In a major public health win, newly available federal data shows that Massachusetts has the lowest gun-related mortality rate in the country, a victory likely tied to legislative successes.
The CDC data, cited Tuesday in a Violence Policy Center (VPC) report, puts Massachusetts’ 2015 rate at 3.13 gun-related deaths per 100,000 residents. The next lowest rate, seen in Hawaii, was 3.84 deaths per 100,000 residents.
The bad news, however, is that gun deaths are up 7 percent nationwide, totaling 36,252 in 2015. The national gun-related death rate is 11.28 per 100,000 people, led by states including Alaska (a staggering 23.97 deaths per 100,000 residents), Louisiana (20.38), and Montana (19.85).
“The evidence could not be more compelling that states with fewer guns and strong gun laws have far lower rates of gun death,” VPC Legislative Director Kristen Rand wrote in a statement. “The spike in firearm homicide should be of great concern to all Americans. Gun violence is a major public health threat that demands immediate attention from policymakers nationwide.”

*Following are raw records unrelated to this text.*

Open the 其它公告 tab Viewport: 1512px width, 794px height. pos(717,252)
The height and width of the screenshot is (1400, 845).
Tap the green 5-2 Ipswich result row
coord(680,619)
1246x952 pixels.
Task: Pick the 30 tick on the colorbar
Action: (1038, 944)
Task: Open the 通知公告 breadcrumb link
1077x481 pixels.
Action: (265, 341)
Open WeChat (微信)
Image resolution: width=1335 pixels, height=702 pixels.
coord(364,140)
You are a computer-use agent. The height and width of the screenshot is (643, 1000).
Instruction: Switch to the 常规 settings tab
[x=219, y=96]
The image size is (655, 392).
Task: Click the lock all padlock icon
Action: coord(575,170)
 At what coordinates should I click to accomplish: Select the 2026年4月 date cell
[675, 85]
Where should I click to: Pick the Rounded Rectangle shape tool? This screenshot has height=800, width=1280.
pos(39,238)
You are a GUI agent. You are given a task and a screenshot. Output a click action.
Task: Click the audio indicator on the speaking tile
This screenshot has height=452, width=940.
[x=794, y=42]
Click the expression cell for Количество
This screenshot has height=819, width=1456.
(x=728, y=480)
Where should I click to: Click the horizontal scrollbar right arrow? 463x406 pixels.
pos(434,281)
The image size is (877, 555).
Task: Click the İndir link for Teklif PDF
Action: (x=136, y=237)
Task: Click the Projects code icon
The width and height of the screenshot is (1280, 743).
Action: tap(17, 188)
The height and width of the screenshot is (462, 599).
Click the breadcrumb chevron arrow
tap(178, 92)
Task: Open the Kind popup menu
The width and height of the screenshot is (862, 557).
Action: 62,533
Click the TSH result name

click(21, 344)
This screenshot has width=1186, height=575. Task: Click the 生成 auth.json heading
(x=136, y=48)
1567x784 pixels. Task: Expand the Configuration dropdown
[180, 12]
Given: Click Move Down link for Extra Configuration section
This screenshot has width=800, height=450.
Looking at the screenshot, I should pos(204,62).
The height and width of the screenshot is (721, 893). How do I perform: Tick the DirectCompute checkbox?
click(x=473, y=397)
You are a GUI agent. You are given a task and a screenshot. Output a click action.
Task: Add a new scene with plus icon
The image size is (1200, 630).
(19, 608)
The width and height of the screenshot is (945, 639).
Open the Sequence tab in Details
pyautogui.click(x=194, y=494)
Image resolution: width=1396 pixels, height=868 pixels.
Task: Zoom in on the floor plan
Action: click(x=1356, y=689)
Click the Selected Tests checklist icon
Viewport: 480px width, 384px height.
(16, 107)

Local policymakers have been particularly attuned to the issue. In 2014, the state enacted a law that strengthened gun control across the board, setting forth more rigorous standards for acquiring firearms. In 2014, the year the new legislation went into effect, Massachusetts suffered 3.37 gun-related deaths per 100,000 residents, according to VPC data from 2016.
Attorney General Maura Healey has also waged a high-profile battle with manufacturers and retailers of “copy cat” assault weapons.
The public health community has been vocal on this topic as well. Boston University School of Public Health Dean Sandro Galea identified firearm control as crucial step to a healthier country in an October dean’s note, and the school launched a video campaign called “After Orlando: Will We Say Enough?” following the Pulse nightclub shooting. Meanwhile, the Harvard T.H. Chan School of Public Health has a dedicated Injury Control Research Center that deals regularly with gun control.
Gun ownership in the Commonwealth is also fairly rare, the VPC report says. Only 14.3 percent of households possess a gun, a number dwarfed by states like Montana, where 67.5 percent of households have a gun.